The TEMPO method first applies reversible normalization to each global component to facilitate information transfer and minimize distribution shift-induced losses.

Additionally, a reconstruction loss function based on Mean Squared Error (MSE) is implemented to ensure that the local decomposition components align with the global decomposition observed in the training dataset.

Next, the time series data is segmented with positional encoding added to extract local semantics by aggregating adjacent time steps into tokens. This significantly expands the historical horizon while reducing redundancy.

The resulting time series tokens are then passed through an embedding layer. These learned embeddings enable the language model architecture to effectively transfer its capabilities to a new sequential modality of the time series data.

Prompting techniques have demonstrated remarkable effectiveness across various applications by applying prior knowledge encoded in carefully designed prompts. This success is attributed to prompts providing structure that aligns model outputs with desired objectives. This enhances accuracy, consistency, and overall content quality. In an effort to exploit the rich semantic information inherent in different time series components, the authors introduce a softened prompting strategy. This approach generates distinct prompts corresponding to each primary time series component: trend, seasonality, and residuals. These prompts are combined with their respective raw data components, enabling a more advanced sequence modeling approach that accounts for the multifaceted nature of time series data.

This structure associates each data instance with specific prompts as inductive biases, jointly encoding critical forecasting-related information. It should be noted that the proposed dynamic framework maintains a high degree of adaptability, ensuring compatibility with a broad range of time series analyses. This adaptability highlights the potential of prompting strategies to evolve in response to the complexities presented by different time series datasets.

The authors of TEMPO employ a decoder-based GPT model as the foundational structure for time series representation learning. To effectively utilize decomposed semantic information, prompts and various components are integrated and passed through the GPT block.

An alternative approach involves using separate GPT blocks for different types of time series components.

The overall forecast is then derived as a combination of individual component predictions. Each component, after passing through the GPT block, is processed via a fully connected layer to generate predictions. The final forecasts are projected back into the original data space by incorporating the corresponding statistical parameters extracted during normalization. Summing the individual component predictions reconstructs the full time series trajectory.

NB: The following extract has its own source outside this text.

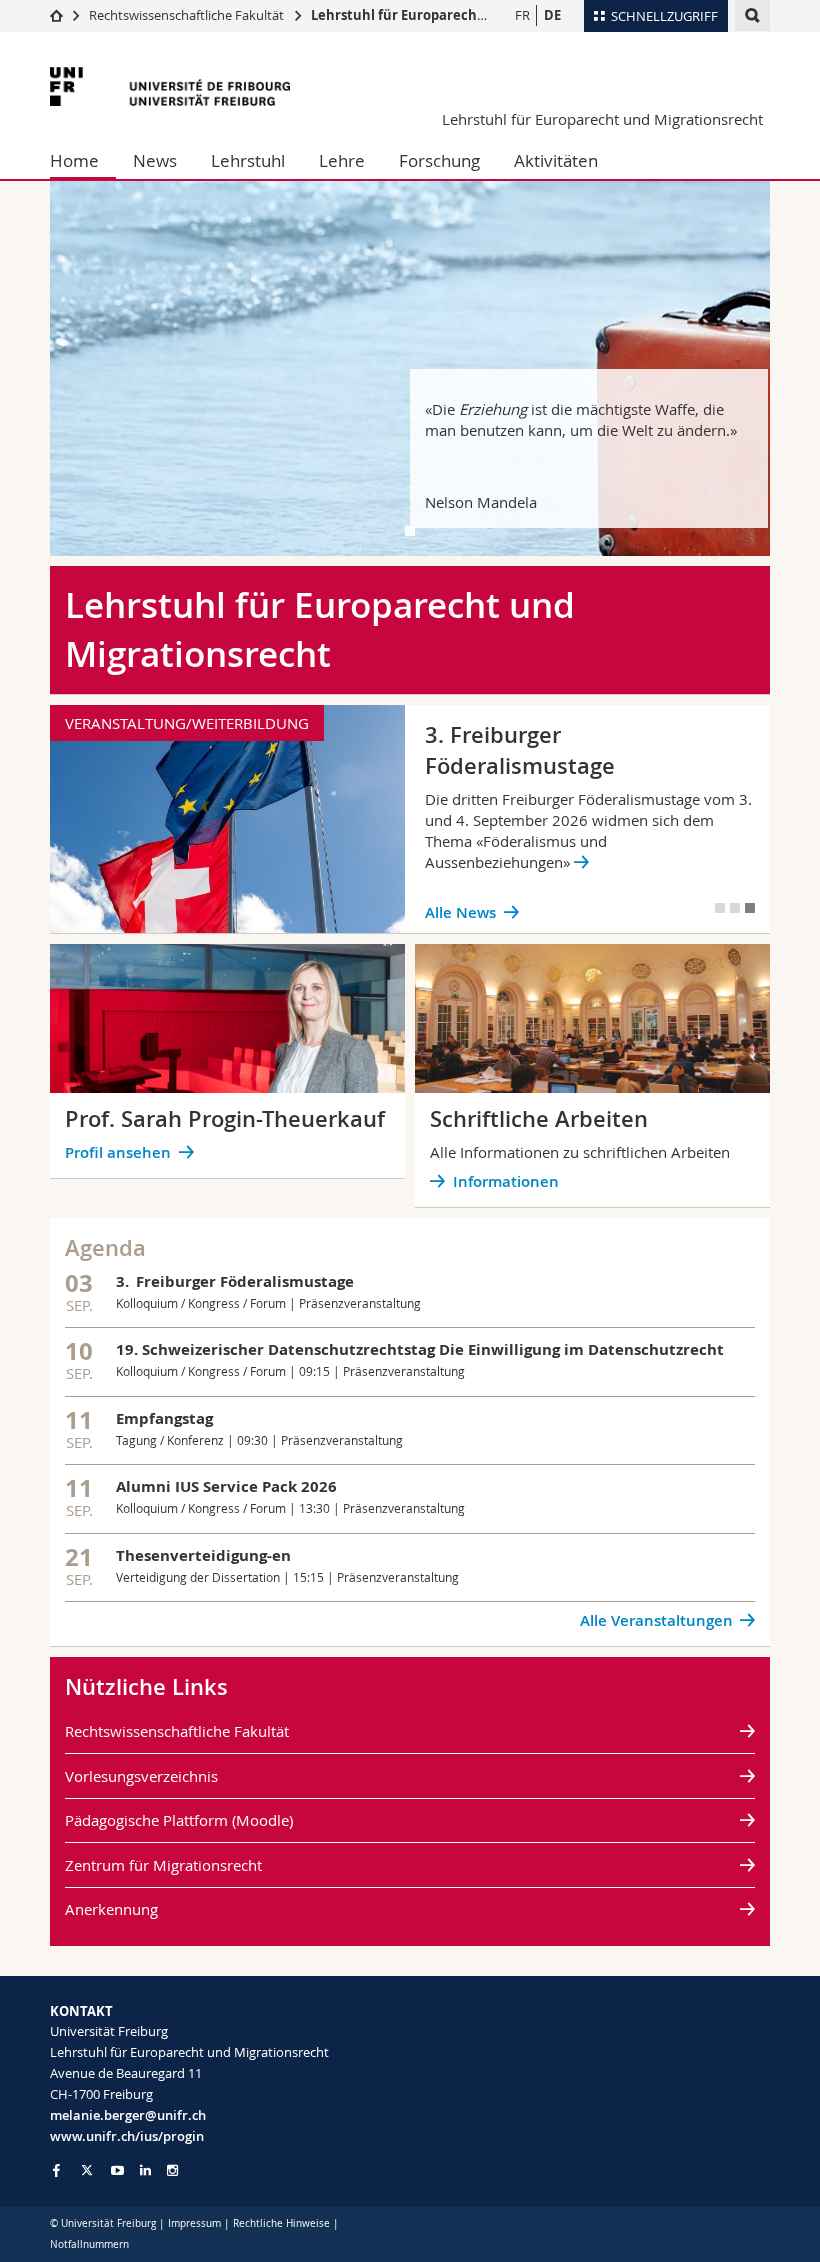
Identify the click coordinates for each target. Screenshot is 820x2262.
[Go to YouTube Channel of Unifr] (117, 2170)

The authors' visualization of the TEMPO method is provided below.

2. Implementing in MQL5

After considering the theoretical aspects of the TEMPO method, we move on to the practical part of our article, in which we implement our vision of the proposed approaches using MQL5.

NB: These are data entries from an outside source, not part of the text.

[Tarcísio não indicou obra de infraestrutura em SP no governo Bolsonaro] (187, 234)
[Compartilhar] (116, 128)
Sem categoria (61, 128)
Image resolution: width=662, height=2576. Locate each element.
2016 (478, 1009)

It is important to note that, unfortunately, we do not have access to a pre-trained language model. As a result, we cannot fully evaluate the transferability of language model representations to time series forecasting. However, we can replicate the proposed architectural framework and assess its effectiveness in forecasting financial time series using real historical data.

Before moving on to examining the code, we first examine the architectural choices employed in our implementation.

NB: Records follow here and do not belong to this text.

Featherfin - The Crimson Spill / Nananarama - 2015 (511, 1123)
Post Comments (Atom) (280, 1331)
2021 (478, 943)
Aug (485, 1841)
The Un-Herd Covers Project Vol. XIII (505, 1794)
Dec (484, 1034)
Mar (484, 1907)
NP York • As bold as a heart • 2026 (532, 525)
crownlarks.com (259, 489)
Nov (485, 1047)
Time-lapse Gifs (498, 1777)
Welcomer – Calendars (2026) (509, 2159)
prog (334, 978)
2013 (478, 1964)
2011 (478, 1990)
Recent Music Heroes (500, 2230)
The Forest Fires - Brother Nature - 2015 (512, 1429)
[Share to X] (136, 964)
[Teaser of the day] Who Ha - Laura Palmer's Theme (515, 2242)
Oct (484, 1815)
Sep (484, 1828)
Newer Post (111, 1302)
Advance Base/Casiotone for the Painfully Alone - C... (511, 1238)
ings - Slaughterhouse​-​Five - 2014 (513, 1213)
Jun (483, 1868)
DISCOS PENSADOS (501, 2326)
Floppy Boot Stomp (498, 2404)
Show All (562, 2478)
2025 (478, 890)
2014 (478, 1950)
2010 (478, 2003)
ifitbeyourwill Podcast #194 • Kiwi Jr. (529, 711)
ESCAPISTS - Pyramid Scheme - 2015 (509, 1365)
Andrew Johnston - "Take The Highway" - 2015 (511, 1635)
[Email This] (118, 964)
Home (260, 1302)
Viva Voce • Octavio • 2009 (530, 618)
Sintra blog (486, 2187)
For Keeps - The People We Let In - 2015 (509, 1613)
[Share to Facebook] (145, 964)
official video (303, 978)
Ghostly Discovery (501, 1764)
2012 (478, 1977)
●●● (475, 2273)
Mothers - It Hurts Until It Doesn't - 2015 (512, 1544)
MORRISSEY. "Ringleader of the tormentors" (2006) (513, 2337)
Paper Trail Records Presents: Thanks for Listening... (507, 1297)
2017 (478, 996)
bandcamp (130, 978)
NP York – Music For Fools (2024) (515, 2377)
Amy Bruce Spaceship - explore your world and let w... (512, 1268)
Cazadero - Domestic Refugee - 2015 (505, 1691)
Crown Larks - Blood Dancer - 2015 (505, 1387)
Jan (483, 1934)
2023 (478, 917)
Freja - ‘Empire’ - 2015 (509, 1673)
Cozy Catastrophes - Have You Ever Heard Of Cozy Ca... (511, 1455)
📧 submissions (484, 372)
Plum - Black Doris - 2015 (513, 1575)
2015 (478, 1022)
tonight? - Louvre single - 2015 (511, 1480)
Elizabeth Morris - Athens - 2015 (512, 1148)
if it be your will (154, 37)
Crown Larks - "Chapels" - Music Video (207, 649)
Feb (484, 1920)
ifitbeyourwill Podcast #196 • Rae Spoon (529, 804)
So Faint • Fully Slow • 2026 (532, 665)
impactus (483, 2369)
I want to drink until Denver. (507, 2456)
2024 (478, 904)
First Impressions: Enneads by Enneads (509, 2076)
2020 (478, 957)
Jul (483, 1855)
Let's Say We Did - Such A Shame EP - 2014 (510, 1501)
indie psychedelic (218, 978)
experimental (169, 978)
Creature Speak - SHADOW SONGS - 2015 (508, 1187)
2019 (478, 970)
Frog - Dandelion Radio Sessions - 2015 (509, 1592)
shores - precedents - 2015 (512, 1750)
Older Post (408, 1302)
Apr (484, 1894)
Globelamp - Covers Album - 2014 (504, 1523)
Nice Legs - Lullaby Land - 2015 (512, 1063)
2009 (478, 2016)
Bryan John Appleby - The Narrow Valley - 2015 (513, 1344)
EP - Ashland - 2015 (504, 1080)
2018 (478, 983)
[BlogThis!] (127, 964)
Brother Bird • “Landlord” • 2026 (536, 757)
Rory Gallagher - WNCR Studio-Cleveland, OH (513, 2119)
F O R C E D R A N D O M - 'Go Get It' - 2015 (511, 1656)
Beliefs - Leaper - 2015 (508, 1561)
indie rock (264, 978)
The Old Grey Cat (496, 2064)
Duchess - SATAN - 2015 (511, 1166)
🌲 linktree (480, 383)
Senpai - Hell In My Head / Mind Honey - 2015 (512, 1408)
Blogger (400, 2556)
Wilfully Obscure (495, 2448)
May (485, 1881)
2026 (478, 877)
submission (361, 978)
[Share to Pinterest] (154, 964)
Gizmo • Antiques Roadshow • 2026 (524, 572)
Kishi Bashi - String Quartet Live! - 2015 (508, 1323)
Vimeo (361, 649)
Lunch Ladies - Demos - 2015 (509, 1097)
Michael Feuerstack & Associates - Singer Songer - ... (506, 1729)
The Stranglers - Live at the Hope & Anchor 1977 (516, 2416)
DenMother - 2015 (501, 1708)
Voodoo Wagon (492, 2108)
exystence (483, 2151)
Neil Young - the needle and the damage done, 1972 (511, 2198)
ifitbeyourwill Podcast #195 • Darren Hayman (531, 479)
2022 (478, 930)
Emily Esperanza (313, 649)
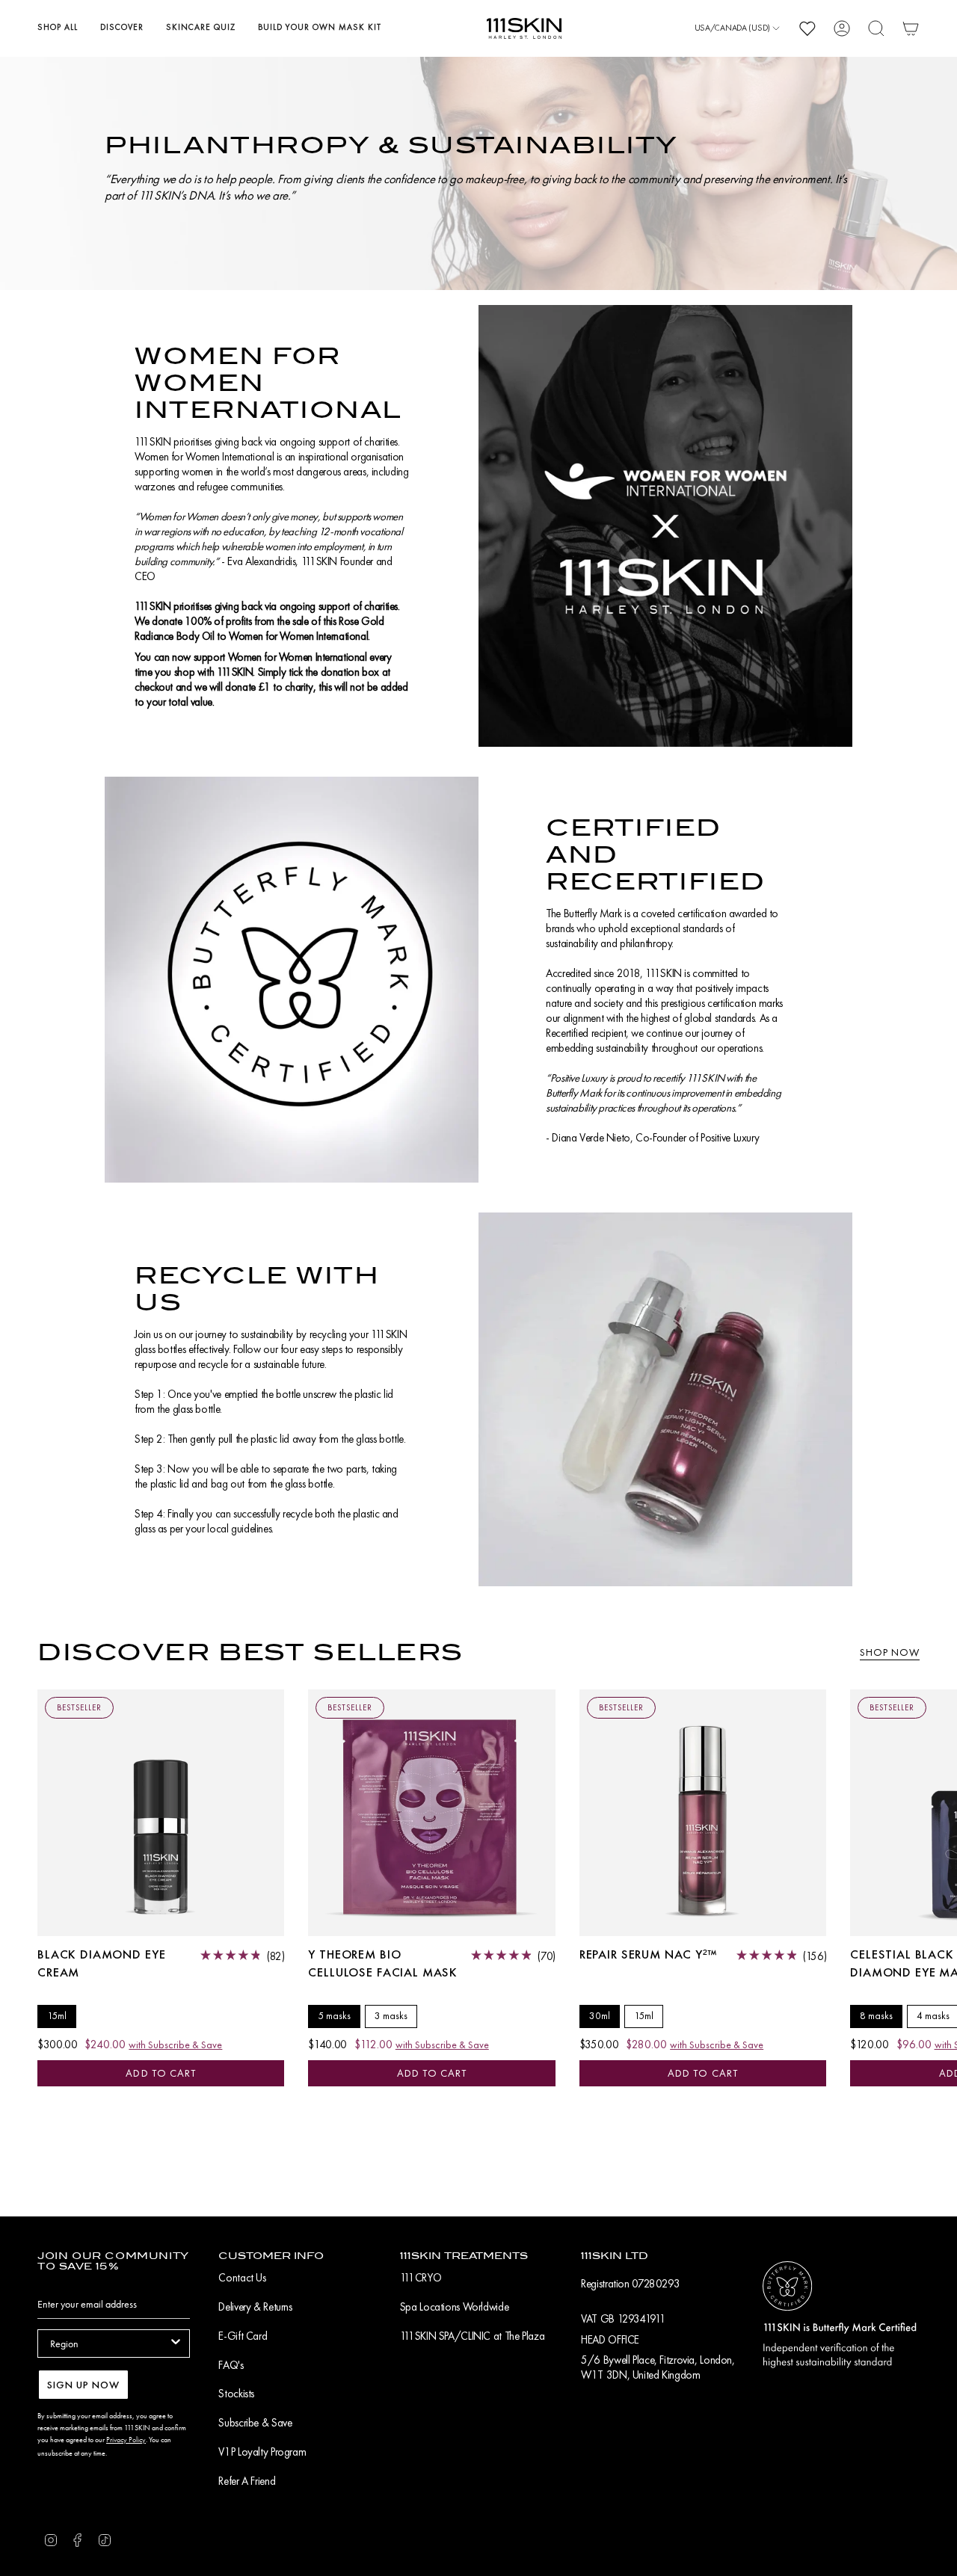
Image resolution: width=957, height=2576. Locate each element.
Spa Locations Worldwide (454, 2306)
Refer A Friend (246, 2481)
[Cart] (910, 28)
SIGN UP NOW (83, 2384)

Incoming raw data is decomposed into three components: trend, seasonality, and residuals. To extract the trend, the authors of the method used the calculation of the average value of the input data using a sliding window. This generally resembles the standard Moving Average indicator. In our implementation, I opt for the previously discussed Piecewise Linear Representation (PLR) method. In my opinion, this is a more informative method, capable of identifying trends of varying lengths. However, since PLR results cannot be directly subtracted from the original series, additional algorithmic refinements are necessary, which we will explore during implementation.

Regarding seasonality extraction, a frequency spectrum approach is a natural choice. However, since the Discrete Fourier Transform (DFT) fully represents the time series in the frequency domain, the inverse DFT (iDFT) will reconstruct the original time series without distortion. To isolate the seasonal component from noise and outliers, we need to cut certain frequency bands. Hence, the next question is which volume and list of frequencies to reset. There is no clear answer to this question. We have already discussed similar issues in time series forecasting in the frequency domain. But this time I approached the issue from a slightly different angle. In our data analysis, we use a multimodal time series that relates to one financial instrument. And it is quite expected that the cycles of individual components will be consistent with each other. So why not use the Self-Attention mechanism to identify consistent frequencies in the spectra of individual unitary time series. We expect that the matched spectrum frequencies will highlight the seasonal component.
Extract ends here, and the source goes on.